Seven years after the last Diabolic record the Tampa, Florida blast unit returned with what should have been the second Unholy Ghost album. With three quarters of the original Unholy Ghost line-up accounted for on “Excisions Of Exorcisms” it is a question of why this album sounds more generic and faceless than this band’s prime records. It seems as if the death metal world had passed Diabolic (and its assorted splinter projects) by in the years that they were inactive – and the band’s stubborn insistence on genre purity only pushes them further into irrelevance. What once was a mildly promising outfit is reduced to nothing more than a quickly overlooked footnote. Like the uninspired Joe Petagno painting that functions as its cover “Excisions Of Exorcisms” doesn’t so much break new ground as it stomps relentlessly on things it already did better many years before. This record shouldn’t been released under the Diabolic name.
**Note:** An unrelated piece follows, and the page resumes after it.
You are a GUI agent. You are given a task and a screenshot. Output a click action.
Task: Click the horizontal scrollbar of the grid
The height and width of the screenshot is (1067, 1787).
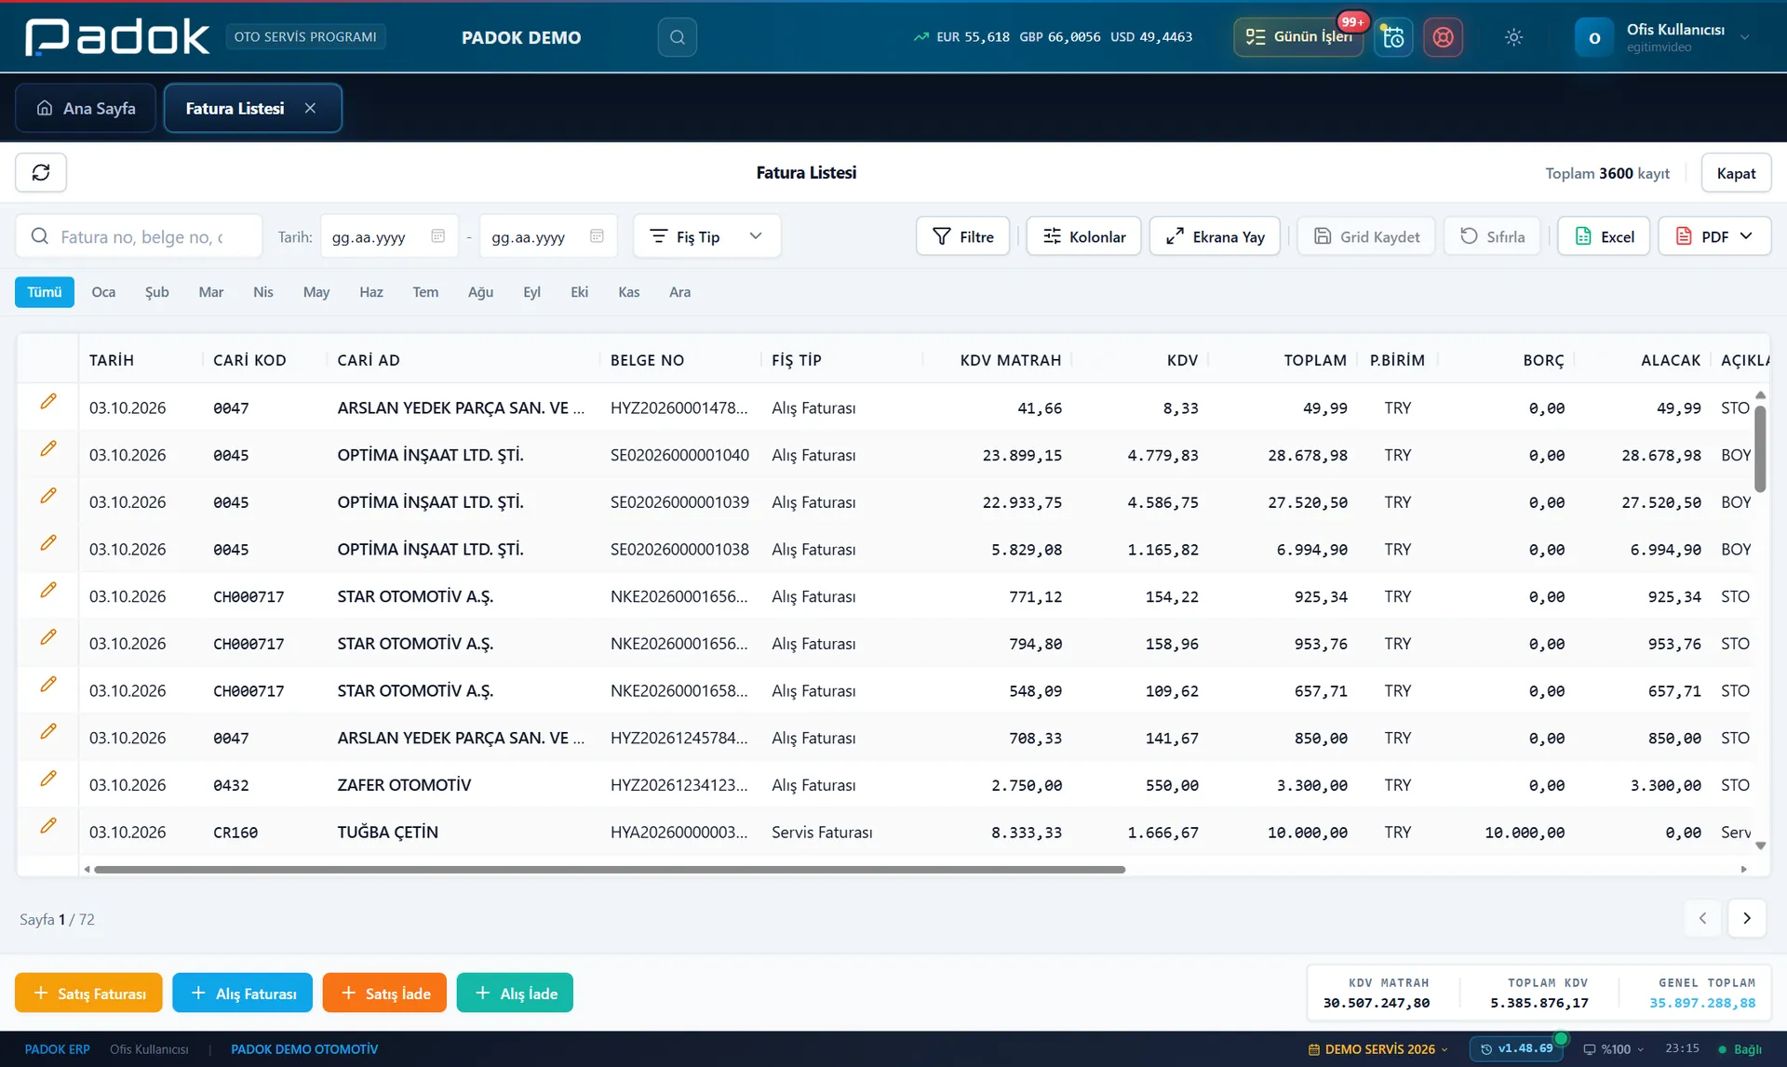[x=610, y=870]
Once again co-founder/lead guitarist Brian Malone is absent, and it begs the question why this was released as a Diabolic album in the first place. Taken at facevalue, or considered as an Unholy Ghost release, “Excisions Of Exorcisms” is a futile attempt from a second-tier band to remain relevant. Excessive in its brutality and speed Diabolic is once again on autopilot, and churn out in what graciously can be called the spiritual successor to “Vengeance Ascending”. Whereas Unholy Ghost used reject Diabolic riffs and song construction, this Diabolic (not really, but that’s a different discussion) uses reject Unholy Ghost riffs and song construction. Yes, this sounds exactly as the metaphor implies. Where “Vengeance Ascending” had the dignity of having Malone on board, this record has neither him nor long-time contributor Jerry Mortellaro – resulting in what can be mildly called a disappointment considering the experience of its membership. If nothing else it seems that the band here tried its hardest to copy what little magic they had in their original run, and in doing so rob the record of its spirit. Just looking at this record exudes the sort of familiarity that breeds the blackest of contempt. Every single thing Diabolic used in their original run has been soullessly copied and repurposed.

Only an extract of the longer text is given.